*** Opening GIVEN RECORDS ***

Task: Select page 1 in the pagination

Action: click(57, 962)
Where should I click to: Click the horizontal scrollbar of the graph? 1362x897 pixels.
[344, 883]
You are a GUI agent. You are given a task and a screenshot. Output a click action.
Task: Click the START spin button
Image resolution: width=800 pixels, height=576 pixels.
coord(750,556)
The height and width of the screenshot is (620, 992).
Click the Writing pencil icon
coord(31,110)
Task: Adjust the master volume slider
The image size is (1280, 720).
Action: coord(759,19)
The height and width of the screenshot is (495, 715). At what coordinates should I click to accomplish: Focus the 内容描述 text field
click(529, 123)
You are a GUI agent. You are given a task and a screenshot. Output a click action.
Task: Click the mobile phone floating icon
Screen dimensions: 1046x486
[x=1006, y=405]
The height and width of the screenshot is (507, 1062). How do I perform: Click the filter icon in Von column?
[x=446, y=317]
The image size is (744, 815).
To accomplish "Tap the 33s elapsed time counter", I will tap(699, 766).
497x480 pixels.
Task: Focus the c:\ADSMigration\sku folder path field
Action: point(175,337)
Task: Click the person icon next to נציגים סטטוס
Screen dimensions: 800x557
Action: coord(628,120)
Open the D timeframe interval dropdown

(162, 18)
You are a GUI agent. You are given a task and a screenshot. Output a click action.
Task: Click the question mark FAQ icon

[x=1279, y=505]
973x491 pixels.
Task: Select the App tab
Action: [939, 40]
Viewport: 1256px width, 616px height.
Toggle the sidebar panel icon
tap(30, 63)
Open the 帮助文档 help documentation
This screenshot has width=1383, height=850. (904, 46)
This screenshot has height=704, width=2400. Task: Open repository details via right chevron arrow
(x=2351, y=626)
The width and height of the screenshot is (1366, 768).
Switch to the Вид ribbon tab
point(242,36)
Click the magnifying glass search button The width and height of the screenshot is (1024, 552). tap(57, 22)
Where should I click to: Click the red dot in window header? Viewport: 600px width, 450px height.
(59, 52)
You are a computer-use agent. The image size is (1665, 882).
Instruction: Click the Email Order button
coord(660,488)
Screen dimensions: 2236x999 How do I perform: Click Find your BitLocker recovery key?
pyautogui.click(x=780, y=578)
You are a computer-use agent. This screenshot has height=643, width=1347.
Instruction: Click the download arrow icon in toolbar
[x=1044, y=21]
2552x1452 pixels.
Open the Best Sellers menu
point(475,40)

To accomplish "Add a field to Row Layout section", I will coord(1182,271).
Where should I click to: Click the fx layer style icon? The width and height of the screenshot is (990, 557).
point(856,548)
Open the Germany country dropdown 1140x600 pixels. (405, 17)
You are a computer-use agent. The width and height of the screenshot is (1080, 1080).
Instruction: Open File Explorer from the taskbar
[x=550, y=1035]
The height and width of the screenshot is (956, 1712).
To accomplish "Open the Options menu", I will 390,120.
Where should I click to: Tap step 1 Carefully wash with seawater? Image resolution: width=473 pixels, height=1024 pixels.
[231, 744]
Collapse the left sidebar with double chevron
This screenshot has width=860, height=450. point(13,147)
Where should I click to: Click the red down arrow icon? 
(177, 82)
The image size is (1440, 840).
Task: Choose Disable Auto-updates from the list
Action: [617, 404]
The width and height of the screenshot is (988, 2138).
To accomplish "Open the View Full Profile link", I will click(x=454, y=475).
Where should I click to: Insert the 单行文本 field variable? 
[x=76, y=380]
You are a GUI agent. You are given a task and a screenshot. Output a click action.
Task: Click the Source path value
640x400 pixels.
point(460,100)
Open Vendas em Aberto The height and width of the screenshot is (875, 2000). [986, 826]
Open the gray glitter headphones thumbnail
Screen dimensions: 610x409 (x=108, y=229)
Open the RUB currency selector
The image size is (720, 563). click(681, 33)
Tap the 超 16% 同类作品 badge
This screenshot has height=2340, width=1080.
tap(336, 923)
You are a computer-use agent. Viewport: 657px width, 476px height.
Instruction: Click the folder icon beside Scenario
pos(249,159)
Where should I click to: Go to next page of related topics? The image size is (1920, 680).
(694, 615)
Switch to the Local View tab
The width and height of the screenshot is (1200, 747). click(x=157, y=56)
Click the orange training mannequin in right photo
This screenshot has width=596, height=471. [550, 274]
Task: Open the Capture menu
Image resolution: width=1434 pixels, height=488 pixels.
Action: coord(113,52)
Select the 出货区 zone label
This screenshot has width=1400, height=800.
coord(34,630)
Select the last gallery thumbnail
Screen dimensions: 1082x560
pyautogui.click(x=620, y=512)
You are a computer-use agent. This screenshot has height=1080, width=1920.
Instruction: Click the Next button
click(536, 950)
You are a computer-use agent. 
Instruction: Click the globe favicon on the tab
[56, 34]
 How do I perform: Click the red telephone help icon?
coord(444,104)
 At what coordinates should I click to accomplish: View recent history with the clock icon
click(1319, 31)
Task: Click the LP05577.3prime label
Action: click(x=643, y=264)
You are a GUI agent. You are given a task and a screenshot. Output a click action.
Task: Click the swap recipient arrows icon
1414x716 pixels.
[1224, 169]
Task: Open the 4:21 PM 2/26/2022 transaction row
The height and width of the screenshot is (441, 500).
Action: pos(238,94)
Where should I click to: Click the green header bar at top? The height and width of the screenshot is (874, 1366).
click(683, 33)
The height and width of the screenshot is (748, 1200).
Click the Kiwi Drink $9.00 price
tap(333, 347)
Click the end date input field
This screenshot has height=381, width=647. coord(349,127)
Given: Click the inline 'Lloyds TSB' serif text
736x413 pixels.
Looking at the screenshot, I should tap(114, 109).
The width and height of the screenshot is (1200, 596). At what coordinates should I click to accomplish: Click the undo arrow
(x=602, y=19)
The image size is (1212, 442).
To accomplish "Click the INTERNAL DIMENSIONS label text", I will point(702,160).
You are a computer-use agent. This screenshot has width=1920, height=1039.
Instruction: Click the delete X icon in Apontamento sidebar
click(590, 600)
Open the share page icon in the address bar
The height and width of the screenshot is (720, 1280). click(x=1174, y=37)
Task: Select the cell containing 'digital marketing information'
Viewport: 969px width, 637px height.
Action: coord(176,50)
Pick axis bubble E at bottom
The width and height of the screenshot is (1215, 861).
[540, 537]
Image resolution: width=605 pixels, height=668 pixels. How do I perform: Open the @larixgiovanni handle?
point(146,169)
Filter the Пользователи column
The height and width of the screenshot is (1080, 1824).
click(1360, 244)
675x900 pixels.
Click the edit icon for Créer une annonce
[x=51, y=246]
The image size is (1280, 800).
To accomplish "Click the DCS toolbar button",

*** Closing GIVEN RECORDS ***

## [WORK TO COMPLETE]
Transcribe all of the records exactly.

## [THE ANSWER]
Task: Select page 1 in the pagination

Action: click(57, 962)
Where should I click to: Click the horizontal scrollbar of the graph? 1362x897 pixels.
[344, 883]
You are a GUI agent. You are given a task and a screenshot. Output a click action.
Task: Click the START spin button
Image resolution: width=800 pixels, height=576 pixels.
coord(750,556)
The height and width of the screenshot is (620, 992).
Click the Writing pencil icon
coord(31,110)
Task: Adjust the master volume slider
The image size is (1280, 720).
Action: coord(759,19)
The height and width of the screenshot is (495, 715). At what coordinates should I click to accomplish: Focus the 内容描述 text field
click(529, 123)
You are a GUI agent. You are given a task and a screenshot. Output a click action.
Task: Click the mobile phone floating icon
Screen dimensions: 1046x486
[x=1006, y=405]
The height and width of the screenshot is (507, 1062). How do I perform: Click the filter icon in Von column?
[x=446, y=317]
The image size is (744, 815).
To accomplish "Tap the 33s elapsed time counter", I will tap(699, 766).
497x480 pixels.
Task: Focus the c:\ADSMigration\sku folder path field
Action: point(175,337)
Task: Click the person icon next to נציגים סטטוס
Screen dimensions: 800x557
Action: coord(628,120)
Open the D timeframe interval dropdown

(162, 18)
You are a GUI agent. You are given a task and a screenshot. Output a click action.
Task: Click the question mark FAQ icon

[x=1279, y=505]
973x491 pixels.
Task: Select the App tab
Action: [939, 40]
Viewport: 1256px width, 616px height.
Toggle the sidebar panel icon
tap(30, 63)
Open the 帮助文档 help documentation
This screenshot has width=1383, height=850. (904, 46)
This screenshot has height=704, width=2400. Task: Open repository details via right chevron arrow
(x=2351, y=626)
The width and height of the screenshot is (1366, 768).
Switch to the Вид ribbon tab
point(242,36)
Click the magnifying glass search button The width and height of the screenshot is (1024, 552). tap(57, 22)
Where should I click to: Click the red dot in window header? Viewport: 600px width, 450px height.
(59, 52)
You are a computer-use agent. The image size is (1665, 882).
Instruction: Click the Email Order button
coord(660,488)
Screen dimensions: 2236x999 How do I perform: Click Find your BitLocker recovery key?
pyautogui.click(x=780, y=578)
You are a computer-use agent. This screenshot has height=643, width=1347.
Instruction: Click the download arrow icon in toolbar
[x=1044, y=21]
2552x1452 pixels.
Open the Best Sellers menu
point(475,40)

To accomplish "Add a field to Row Layout section", I will coord(1182,271).
Where should I click to: Click the fx layer style icon? The width and height of the screenshot is (990, 557).
point(856,548)
Open the Germany country dropdown 1140x600 pixels. (405, 17)
You are a computer-use agent. The width and height of the screenshot is (1080, 1080).
Instruction: Open File Explorer from the taskbar
[x=550, y=1035]
The height and width of the screenshot is (956, 1712).
To accomplish "Open the Options menu", I will 390,120.
Where should I click to: Tap step 1 Carefully wash with seawater? Image resolution: width=473 pixels, height=1024 pixels.
[231, 744]
Collapse the left sidebar with double chevron
This screenshot has width=860, height=450. point(13,147)
Where should I click to: Click the red down arrow icon? 
(177, 82)
The image size is (1440, 840).
Task: Choose Disable Auto-updates from the list
Action: [617, 404]
The width and height of the screenshot is (988, 2138).
To accomplish "Open the View Full Profile link", I will click(x=454, y=475).
Where should I click to: Insert the 单行文本 field variable? 
[x=76, y=380]
You are a GUI agent. You are given a task and a screenshot. Output a click action.
Task: Click the Source path value
640x400 pixels.
point(460,100)
Open Vendas em Aberto The height and width of the screenshot is (875, 2000). [986, 826]
Open the gray glitter headphones thumbnail
Screen dimensions: 610x409 (x=108, y=229)
Open the RUB currency selector
The image size is (720, 563). click(681, 33)
Tap the 超 16% 同类作品 badge
This screenshot has height=2340, width=1080.
tap(336, 923)
You are a computer-use agent. Viewport: 657px width, 476px height.
Instruction: Click the folder icon beside Scenario
pos(249,159)
Where should I click to: Go to next page of related topics? The image size is (1920, 680).
(694, 615)
Switch to the Local View tab
The width and height of the screenshot is (1200, 747). click(x=157, y=56)
Click the orange training mannequin in right photo
This screenshot has width=596, height=471. [550, 274]
Task: Open the Capture menu
Image resolution: width=1434 pixels, height=488 pixels.
Action: coord(113,52)
Select the 出货区 zone label
This screenshot has width=1400, height=800.
coord(34,630)
Select the last gallery thumbnail
Screen dimensions: 1082x560
pyautogui.click(x=620, y=512)
You are a computer-use agent. This screenshot has height=1080, width=1920.
Instruction: Click the Next button
click(536, 950)
You are a computer-use agent. 
Instruction: Click the globe favicon on the tab
[56, 34]
 How do I perform: Click the red telephone help icon?
coord(444,104)
 At what coordinates should I click to accomplish: View recent history with the clock icon
click(1319, 31)
Task: Click the LP05577.3prime label
Action: click(x=643, y=264)
You are a GUI agent. You are given a task and a screenshot. Output a click action.
Task: Click the swap recipient arrows icon
1414x716 pixels.
[1224, 169]
Task: Open the 4:21 PM 2/26/2022 transaction row
The height and width of the screenshot is (441, 500).
Action: pos(238,94)
Where should I click to: Click the green header bar at top? The height and width of the screenshot is (874, 1366).
click(683, 33)
The height and width of the screenshot is (748, 1200).
Click the Kiwi Drink $9.00 price
tap(333, 347)
Click the end date input field
This screenshot has height=381, width=647. coord(349,127)
Given: Click the inline 'Lloyds TSB' serif text
736x413 pixels.
Looking at the screenshot, I should tap(114, 109).
The width and height of the screenshot is (1200, 596). At what coordinates should I click to accomplish: Click the undo arrow
(x=602, y=19)
The image size is (1212, 442).
To accomplish "Click the INTERNAL DIMENSIONS label text", I will point(702,160).
You are a computer-use agent. This screenshot has width=1920, height=1039.
Instruction: Click the delete X icon in Apontamento sidebar
click(590, 600)
Open the share page icon in the address bar
The height and width of the screenshot is (720, 1280). click(x=1174, y=37)
Task: Select the cell containing 'digital marketing information'
Viewport: 969px width, 637px height.
Action: coord(176,50)
Pick axis bubble E at bottom
The width and height of the screenshot is (1215, 861).
[540, 537]
Image resolution: width=605 pixels, height=668 pixels. How do I perform: Open the @larixgiovanni handle?
point(146,169)
Filter the Пользователи column
The height and width of the screenshot is (1080, 1824).
click(1360, 244)
675x900 pixels.
Click the edit icon for Créer une annonce
[x=51, y=246]
The image size is (1280, 800).
To accomplish "Click the DCS toolbar button",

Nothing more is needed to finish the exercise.